I have family very close to me who get on brilliant with their ex partners new partner and children but it’s many years down the line from when they first got together.

PlanDeRaccordement · 04/01/2020 17:39

Fred
The fact you think it's reasonable to expect OP to sit around waiting for him all day

No. I never said that or think that. All I have said is the OP should have set a specific time if she wanted the kids picked up by a certain time. And I said it before the update that they did have a specific time like many other posters did. All I have said is that I do not put a sleeping toddler in a car. And I’ve explained how we made that work in our lives.

bettybattenburg · 04/01/2020 17:48

If a 2yr old falls asleep (and many do after lunch), I would never pick them up and put them in a car. I’d wait until they woke up before going out.

You sound just like my irritating sister, we'd have arrangement to meet for lunch and she'd text me and say she couldnt come as her son had fallen asleep, she'd do it when I was already there which really pissed me off as I lived an hour drive away and so did she (different direction) so he obviously hadn't just fallen asleep.

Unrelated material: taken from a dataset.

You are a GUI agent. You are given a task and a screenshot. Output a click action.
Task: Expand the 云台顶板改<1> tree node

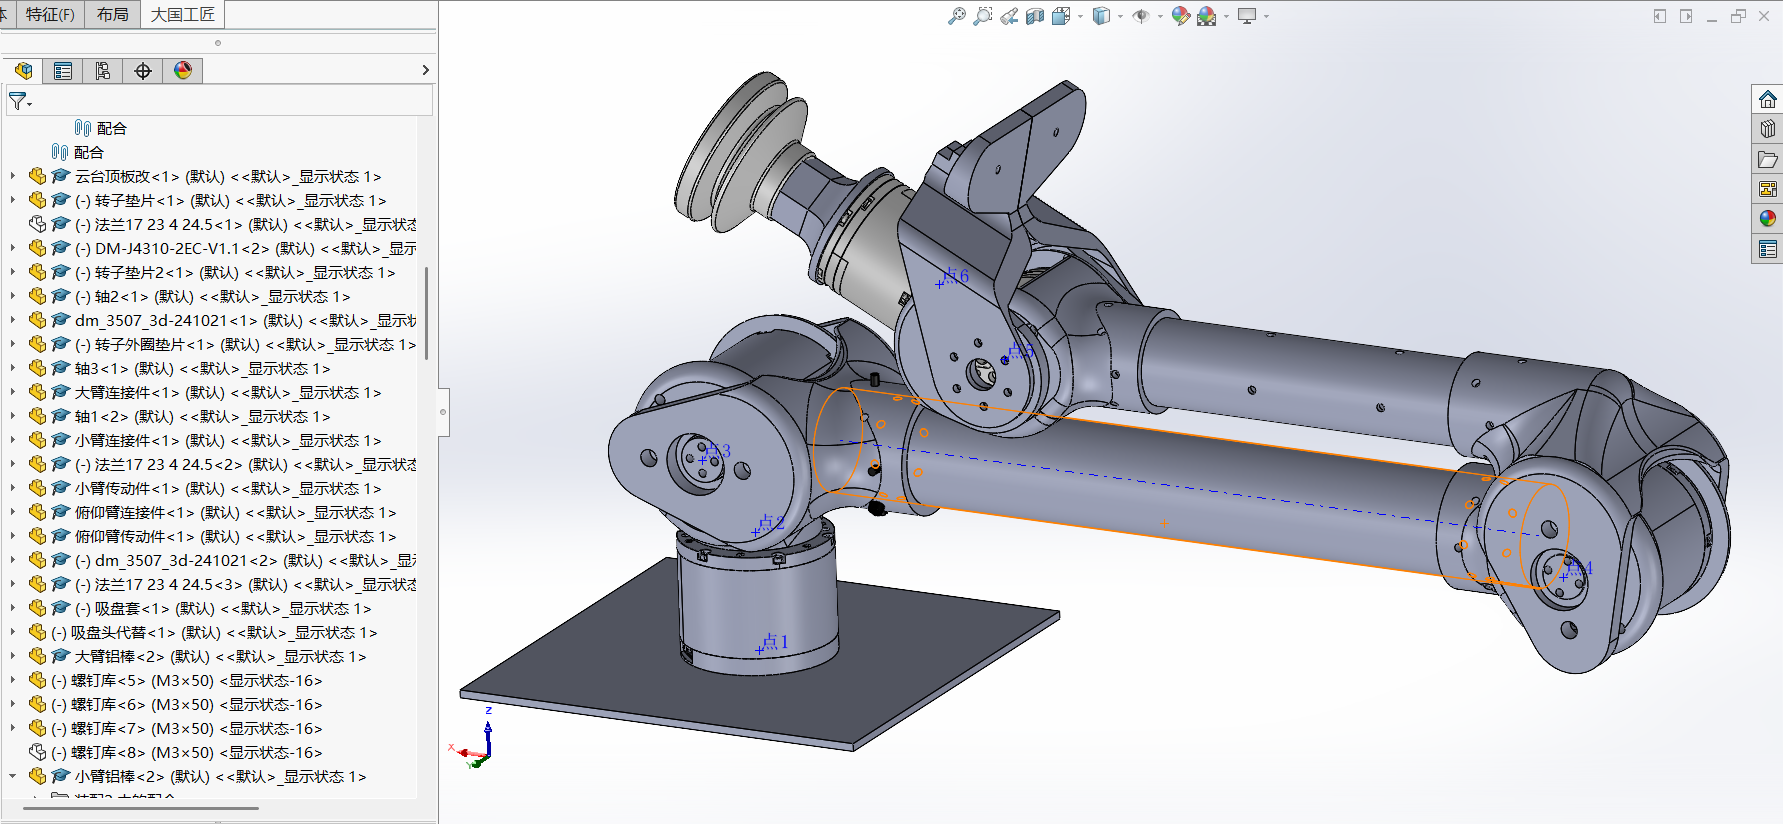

CripsSandwiches · 04/01/2020 17:50

@PlanDeRaccordement They do have a specific time, her ex changed the time today without telling her and left her waiting for him all day. That's why she's annoyed.

Ginger1982 · 04/01/2020 17:50

"If meeting another family we’d just say see you there sometime in morning or afternoon. Some days they’d be there first, others we would. Only a few times was it more than two hours without seeing each other. It usually overlapped just enough to have fun. We’d call each other if it looked like the planets (children) were not going to align at all and say see you next time."

Well if it worked for you and all your friends were on board...but if I was going to meet friends with our kids I would always set a time.

adaline · 04/01/2020 17:51

Plus we walk to our doctor so the putting a sleeping 2yr old in a car would not have happened anyway.

So you'd have woken her to take her, or would you have put her in the pushchair still asleep?

If the latter, what's the difference between putting a child to sleep in a pushchair and putting them to sleep in the car?

Straycatstrut · 04/01/2020 17:55

My ex used to be even worse than this when we all lived near each other (100 miles between us now & loving it). He'd say he was coming afer work/Saturday morning etc and I'd be there DESPERATE for a break my mental health in shreds and he'd cancel the last minute or just not bother showing up. I'd cry hot angry tears.

If he's a good dad most of the time let it slide, that's a hell of a lot more than many kids have.